======== DOCUMENT TEXT

Adrianna is a cautionary tale of how fame can consume you. Is there anything you've taken away from her?
Yeah, you can definitely learn from Adrianna's mistake. I'm so different from her because she's essentially addicted to drama and I steer clear from it in my everyday life. My job is dramatic enough. [Laughs.] I think when it comes to the idea of her being fame driven, it's like I've ever never been really driven by that. I know what I love to do and I know what I'm passionate about and I'd be really unhappy if I wasn't doing anything creative.
For me, I'm really serious about singing, but I feel like I have to prove myself to a lot of people. A lot of people think, 'Oh it's just an actress who's starting to sing.' But really, I've been trying to have this career that's just always been apart of me.
At the end of the day, I want to be happy and it doesn't really matter how famous I am or how successful I am because I think if you're happy doing what you love, that's a success on its own, right? I've already essentially made it. I'd never go down that crazy path but I can definitely relate to her this season, with her music coming from a real and genuine place, because that's what I'm all about. That's what I think people respond to best. If people can identify with your music and it's honest and it makes them stop and want to listen, that's when you're really affecting people.
What can we expect from Adrianna in the season finale without giving too much away?
[Laughs.] Well, she's definitely pursuing the country music aspect with Austin; she's putting her trust in him even though she's had some doubts. I think we've seen her go through heartbreak after heartbreak and now it's with Dixon and his betrayal. I mean, it has its challenges working with someone whom you're also dating. With Dixon, they were trying to work together and make music together. But even though she writes about not wanting him anymore, her heart is still attached to him and misses him and keeps wanting to hear from him. I think there's definitely going to be something there that you'll see in the season finale. And she ultimately has to make a decision whether or not to take the next step in her music career.
Do you ever struggle to get people to take you seriously as a singer who's gotten famous by being an actress?

================

## WORK INSTRUCTION 1
Reproduce the interview text from "[Laughs.] Well, she's" to "her music career.".
## WORK INSTRUCTION 2
According to the interview, what kind of music is Adrianna pursuing with Austin?

======== THE DATA

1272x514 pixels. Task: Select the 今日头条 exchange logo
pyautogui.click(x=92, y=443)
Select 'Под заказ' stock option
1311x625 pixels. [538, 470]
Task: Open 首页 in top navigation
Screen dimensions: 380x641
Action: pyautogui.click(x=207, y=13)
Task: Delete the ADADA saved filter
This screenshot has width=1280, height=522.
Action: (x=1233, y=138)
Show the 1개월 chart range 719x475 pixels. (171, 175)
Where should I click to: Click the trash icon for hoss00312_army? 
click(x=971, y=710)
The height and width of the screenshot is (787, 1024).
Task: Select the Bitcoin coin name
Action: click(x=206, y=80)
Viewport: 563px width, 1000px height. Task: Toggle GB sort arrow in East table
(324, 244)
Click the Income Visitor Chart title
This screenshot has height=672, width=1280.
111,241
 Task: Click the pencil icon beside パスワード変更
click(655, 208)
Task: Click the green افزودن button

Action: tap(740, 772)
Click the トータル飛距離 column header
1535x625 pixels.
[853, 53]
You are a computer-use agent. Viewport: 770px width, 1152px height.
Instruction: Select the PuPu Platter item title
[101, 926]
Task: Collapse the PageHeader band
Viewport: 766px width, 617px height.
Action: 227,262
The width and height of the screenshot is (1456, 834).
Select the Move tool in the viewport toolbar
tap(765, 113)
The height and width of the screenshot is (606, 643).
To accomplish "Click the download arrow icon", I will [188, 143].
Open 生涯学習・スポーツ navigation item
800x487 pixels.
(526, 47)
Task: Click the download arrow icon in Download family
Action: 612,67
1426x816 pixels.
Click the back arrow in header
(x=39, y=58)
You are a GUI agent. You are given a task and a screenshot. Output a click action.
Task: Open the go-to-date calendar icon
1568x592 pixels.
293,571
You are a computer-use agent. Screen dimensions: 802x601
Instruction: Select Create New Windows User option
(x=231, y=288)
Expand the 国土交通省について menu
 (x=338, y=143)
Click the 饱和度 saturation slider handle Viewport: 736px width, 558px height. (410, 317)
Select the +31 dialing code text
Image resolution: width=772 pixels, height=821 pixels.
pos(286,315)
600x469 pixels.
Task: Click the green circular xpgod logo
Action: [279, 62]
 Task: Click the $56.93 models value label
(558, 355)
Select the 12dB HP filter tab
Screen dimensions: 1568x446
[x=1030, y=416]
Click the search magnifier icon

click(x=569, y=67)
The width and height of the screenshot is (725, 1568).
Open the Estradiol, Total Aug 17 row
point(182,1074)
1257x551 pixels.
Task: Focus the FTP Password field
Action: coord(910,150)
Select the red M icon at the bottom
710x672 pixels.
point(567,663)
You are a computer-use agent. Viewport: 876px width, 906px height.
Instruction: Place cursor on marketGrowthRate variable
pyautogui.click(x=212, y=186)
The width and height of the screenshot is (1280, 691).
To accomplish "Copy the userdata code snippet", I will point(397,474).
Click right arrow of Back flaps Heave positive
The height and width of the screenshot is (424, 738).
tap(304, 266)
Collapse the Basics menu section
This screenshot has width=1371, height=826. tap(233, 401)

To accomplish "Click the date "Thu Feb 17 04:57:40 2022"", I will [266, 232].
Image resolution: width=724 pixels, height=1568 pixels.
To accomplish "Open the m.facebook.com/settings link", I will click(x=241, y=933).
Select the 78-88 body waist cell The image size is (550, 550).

================

## OUTPUT 1
[Laughs.] Well, she's definitely pursuing the country music aspect with Austin; she's putting her trust in him even though she's had some doubts. I think we've seen her go through heartbreak after heartbreak and now it's with Dixon and his betrayal. I mean, it has its challenges working with someone whom you're also dating. With Dixon, they were trying to work together and make music together. But even though she writes about not wanting him anymore, her heart is still attached to him and misses him and keeps wanting to hear from him. I think there's definitely going to be something there that you'll see in the season finale. And she ultimately has to make a decision whether or not to take the next step in her music career.

## OUTPUT 2
Country music.